- Data to examine
⟨

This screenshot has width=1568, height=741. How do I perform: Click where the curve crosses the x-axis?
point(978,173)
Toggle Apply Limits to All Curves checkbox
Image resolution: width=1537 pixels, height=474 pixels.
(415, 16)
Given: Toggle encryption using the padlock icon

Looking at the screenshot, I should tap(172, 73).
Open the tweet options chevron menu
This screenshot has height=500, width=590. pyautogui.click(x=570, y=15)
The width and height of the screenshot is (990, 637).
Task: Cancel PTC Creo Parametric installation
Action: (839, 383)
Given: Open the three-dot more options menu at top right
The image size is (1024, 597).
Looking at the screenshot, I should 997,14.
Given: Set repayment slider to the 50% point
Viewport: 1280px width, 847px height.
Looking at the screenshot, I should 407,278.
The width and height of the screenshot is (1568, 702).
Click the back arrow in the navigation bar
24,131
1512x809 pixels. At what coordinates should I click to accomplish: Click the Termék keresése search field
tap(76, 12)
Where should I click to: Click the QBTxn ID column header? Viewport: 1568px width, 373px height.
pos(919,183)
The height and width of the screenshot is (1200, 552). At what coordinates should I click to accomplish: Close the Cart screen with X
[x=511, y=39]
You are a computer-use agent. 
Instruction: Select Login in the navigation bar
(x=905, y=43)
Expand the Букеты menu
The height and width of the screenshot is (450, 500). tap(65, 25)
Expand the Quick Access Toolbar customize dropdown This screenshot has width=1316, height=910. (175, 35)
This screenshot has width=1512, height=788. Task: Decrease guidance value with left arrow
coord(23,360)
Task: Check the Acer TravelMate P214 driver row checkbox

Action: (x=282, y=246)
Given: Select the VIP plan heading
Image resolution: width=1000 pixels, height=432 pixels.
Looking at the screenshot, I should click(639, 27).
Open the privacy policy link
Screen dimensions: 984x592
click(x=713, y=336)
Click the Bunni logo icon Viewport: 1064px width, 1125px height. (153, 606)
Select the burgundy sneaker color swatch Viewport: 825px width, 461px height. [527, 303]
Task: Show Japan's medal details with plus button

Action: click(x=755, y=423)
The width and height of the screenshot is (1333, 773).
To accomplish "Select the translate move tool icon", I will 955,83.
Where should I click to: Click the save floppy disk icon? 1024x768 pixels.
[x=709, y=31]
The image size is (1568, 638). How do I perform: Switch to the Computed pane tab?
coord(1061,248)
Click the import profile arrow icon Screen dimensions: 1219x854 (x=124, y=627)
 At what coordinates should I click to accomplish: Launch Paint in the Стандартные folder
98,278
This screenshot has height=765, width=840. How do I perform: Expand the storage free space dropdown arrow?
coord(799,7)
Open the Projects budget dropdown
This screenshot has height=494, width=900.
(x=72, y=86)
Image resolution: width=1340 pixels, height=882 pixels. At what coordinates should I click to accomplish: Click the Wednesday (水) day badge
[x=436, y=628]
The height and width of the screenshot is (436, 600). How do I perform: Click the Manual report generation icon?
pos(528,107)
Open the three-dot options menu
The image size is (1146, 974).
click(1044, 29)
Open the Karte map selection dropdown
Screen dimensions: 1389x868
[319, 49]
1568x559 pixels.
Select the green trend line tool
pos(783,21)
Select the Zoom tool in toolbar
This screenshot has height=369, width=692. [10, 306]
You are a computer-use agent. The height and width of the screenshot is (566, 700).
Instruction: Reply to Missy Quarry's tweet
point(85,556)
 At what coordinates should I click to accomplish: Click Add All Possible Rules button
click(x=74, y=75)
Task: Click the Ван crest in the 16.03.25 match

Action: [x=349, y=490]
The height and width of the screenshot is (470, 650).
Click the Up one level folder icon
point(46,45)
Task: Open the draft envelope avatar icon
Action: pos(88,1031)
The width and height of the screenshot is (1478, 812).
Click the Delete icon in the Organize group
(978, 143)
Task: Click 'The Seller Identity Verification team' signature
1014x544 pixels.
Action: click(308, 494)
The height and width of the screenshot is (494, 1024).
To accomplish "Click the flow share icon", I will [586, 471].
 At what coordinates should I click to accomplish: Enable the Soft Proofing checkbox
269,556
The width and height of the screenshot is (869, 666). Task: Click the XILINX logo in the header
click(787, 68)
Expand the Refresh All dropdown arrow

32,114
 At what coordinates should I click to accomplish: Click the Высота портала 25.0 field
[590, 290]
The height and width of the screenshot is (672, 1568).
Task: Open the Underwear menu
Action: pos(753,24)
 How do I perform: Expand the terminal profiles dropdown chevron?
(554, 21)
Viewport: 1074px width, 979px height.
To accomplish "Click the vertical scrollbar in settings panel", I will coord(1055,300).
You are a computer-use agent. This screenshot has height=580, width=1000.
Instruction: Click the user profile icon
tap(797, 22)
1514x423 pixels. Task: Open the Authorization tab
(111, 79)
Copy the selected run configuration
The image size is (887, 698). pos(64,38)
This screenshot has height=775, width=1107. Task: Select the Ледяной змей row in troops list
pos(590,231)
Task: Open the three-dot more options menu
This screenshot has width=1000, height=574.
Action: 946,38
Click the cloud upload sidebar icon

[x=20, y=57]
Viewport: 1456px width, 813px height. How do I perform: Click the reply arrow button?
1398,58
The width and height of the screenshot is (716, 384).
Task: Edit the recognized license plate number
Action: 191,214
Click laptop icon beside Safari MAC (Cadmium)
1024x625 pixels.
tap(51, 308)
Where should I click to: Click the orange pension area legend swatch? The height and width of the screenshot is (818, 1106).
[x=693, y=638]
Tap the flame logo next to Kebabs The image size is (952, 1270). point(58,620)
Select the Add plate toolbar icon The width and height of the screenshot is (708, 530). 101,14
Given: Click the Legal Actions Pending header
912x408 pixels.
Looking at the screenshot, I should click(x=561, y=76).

⟩

- What to do
Copy every line from the records above that contains the string "agent".

- Solution to the problem
You are a computer-use agent. 
You are a computer-use agent. The height and width of the screenshot is (566, 700).
You are a computer-use agent. This screenshot has height=580, width=1000.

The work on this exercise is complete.